You can never go home.
Imagine it: the people you love, your room, your pets, you couldn’t see them again. No more hanging with your friends, no more grabbing a soda at your favorite store. How would you feel if you were told that you have to stay away now, all because – as in the new book “Finding a Way Home” by Larry Dane Brimner – you fell in love with someone whose skin didn’t match yours?
Richard Loving never set out to find a wife but, growing up in Central Point, Virginia, he knew a lot of girls, including Mildred Jeter, the sister of his race-car buddies. After awhile of seeing one another, Mildred and Richard realized they were in love so they got married; though it was 1958 and it mattered elsewhere in America, it didn’t matter in Central Point that Richard was white and Mildred was Black.
It was a big deal, however, to the local sheriff, who busted into the Loving’s home in the middle of the night about a month later and arrested the pair, saying that what they were doing (sleeping in the same bed) was illegal. They were told that their marriage license was “no good,” because, at the time, Virginia and twenty-three other states upheld laws that made interracial marriage against the law.
Eventually, the Lovings were released and told to leave the area or be arrested again.
They packed up and moved to Washington, D.C., but they missed their families. Once in awhile, they sneaked back and visited but it just wasn’t the same and Mildred didn’t want to raise their kids in the city. Urged by family, she wrote to then-Attorney General Bobby Kennedy and asked for help; he pointed her toward the ACLU where, six years after the wedding, a young, fresh attorney “found the circumstances of their case irresistible.”

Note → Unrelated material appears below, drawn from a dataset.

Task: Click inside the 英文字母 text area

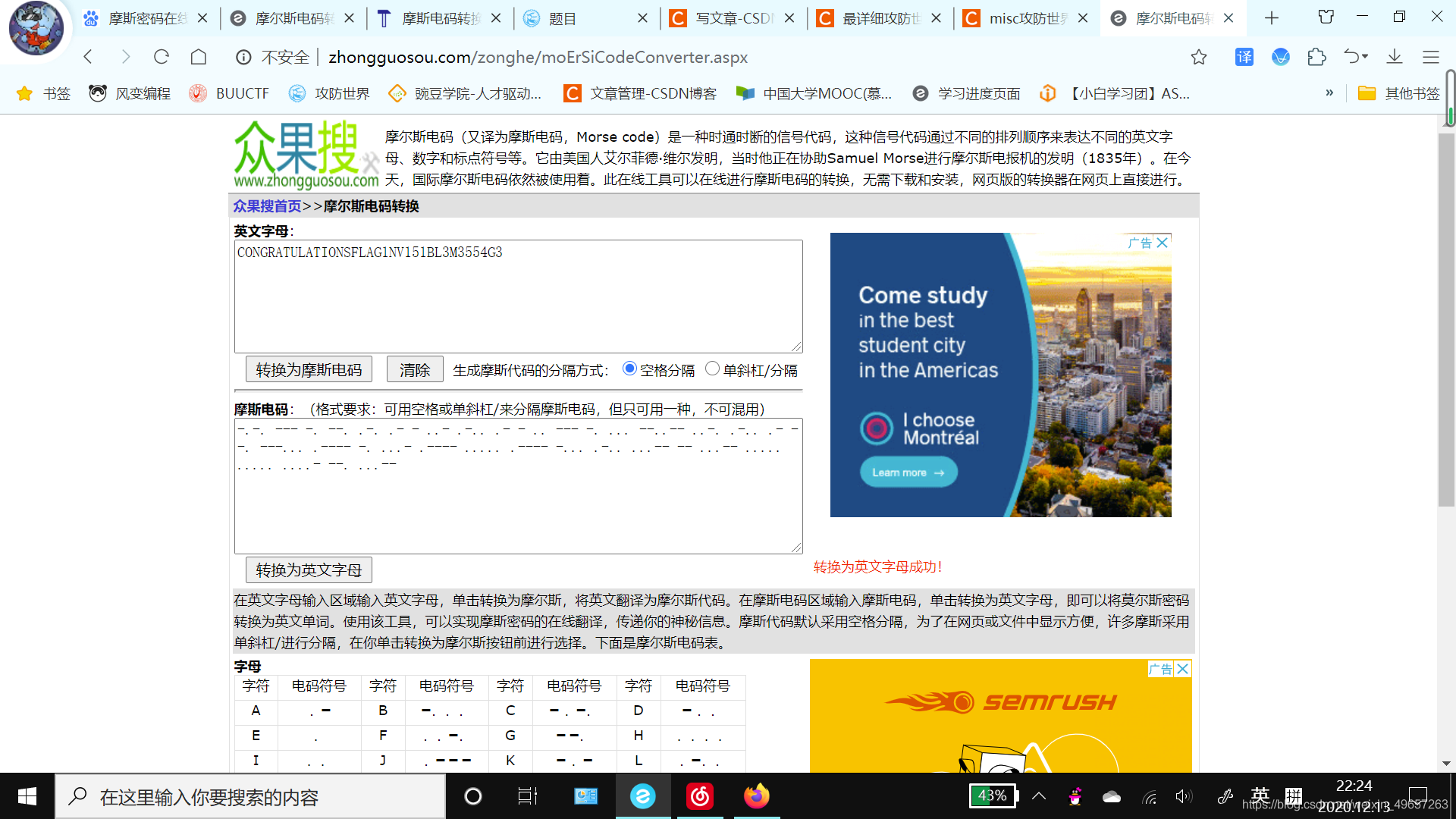Action: pyautogui.click(x=518, y=296)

Three years later, they got their final ruling…
Their win at the Supreme Court isn’t the end of the story, however. Author Larry Dane Brimner says that the ruling for Richard and Mildred Loving set into slow-motion the upholding of rights of same-sex couples to marry, the details of which are inside “Finding a Way Home.”
Brush up on your courtroom skills first, though, before tackling it.
Starting out with a literal bang as a door is slammed open, Brimner tells a story that’s like gentle steel – the former, because he says Mildred and Richard Loving were that kind of people; the latter, because of their resolve. While that’s an almost-incomprehensible, absolute must-read supported by rarely-seen photos, recreations of documents, and direct quotes, sadly, the story is tightly chained to dizzying accounts of the various trials involved in their ultimate Supreme Court win, details that almost demand a law degree to follow completely.
In then end, partly because of the trials, there’s good-news-bad-news-good-news in this book meant for readers ages 12-and-up, although they might need your help to understand bits of it. Even so, “Finding a Way Home” is a story they shouldn’t go without.